- _To do_
Print the material below exactly as it stands, please, from its first line to the line holding "Таунхаус (38, 532)", with no pictures.

++++++

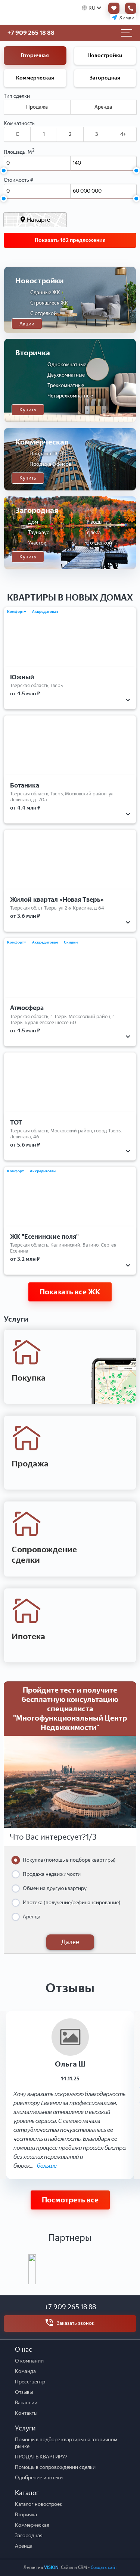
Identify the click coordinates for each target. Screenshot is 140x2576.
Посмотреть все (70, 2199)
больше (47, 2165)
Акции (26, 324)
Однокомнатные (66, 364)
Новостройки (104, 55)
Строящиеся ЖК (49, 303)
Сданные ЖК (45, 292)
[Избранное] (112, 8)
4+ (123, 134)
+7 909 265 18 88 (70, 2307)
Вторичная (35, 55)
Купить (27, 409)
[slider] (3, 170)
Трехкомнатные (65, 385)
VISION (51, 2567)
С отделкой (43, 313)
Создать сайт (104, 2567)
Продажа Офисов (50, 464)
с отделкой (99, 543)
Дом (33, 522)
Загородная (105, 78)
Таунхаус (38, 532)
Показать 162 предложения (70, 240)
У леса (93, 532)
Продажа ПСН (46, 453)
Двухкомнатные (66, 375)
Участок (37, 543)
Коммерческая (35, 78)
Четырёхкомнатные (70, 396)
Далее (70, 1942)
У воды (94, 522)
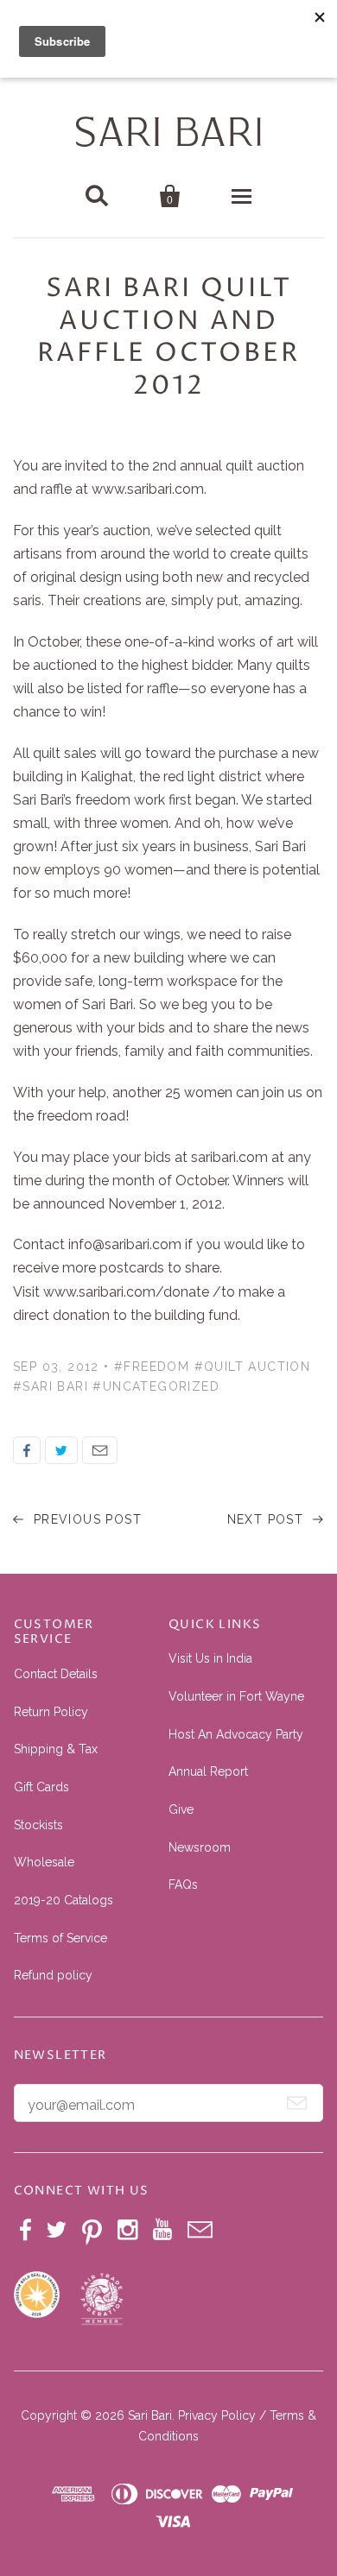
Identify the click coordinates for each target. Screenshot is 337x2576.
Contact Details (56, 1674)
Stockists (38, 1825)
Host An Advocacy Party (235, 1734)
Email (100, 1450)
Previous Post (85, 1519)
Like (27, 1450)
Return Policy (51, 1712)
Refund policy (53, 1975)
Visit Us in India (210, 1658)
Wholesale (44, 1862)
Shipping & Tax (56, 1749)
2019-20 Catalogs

++++++

- _Task answer_
Identify the click coordinates for each target. Screenshot is 140x2576.
Посмотреть все (70, 2199)
больше (47, 2165)
Акции (26, 324)
Однокомнатные (66, 364)
Новостройки (104, 55)
Строящиеся ЖК (49, 303)
Сданные ЖК (45, 292)
[Избранное] (112, 8)
4+ (123, 134)
+7 909 265 18 88 (70, 2307)
Вторичная (35, 55)
Купить (27, 409)
[slider] (3, 170)
Трехкомнатные (65, 385)
VISION (51, 2567)
С отделкой (43, 313)
Создать сайт (104, 2567)
Продажа Офисов (50, 464)
с отделкой (99, 543)
Дом (33, 522)
Загородная (105, 78)
Таунхаус (38, 532)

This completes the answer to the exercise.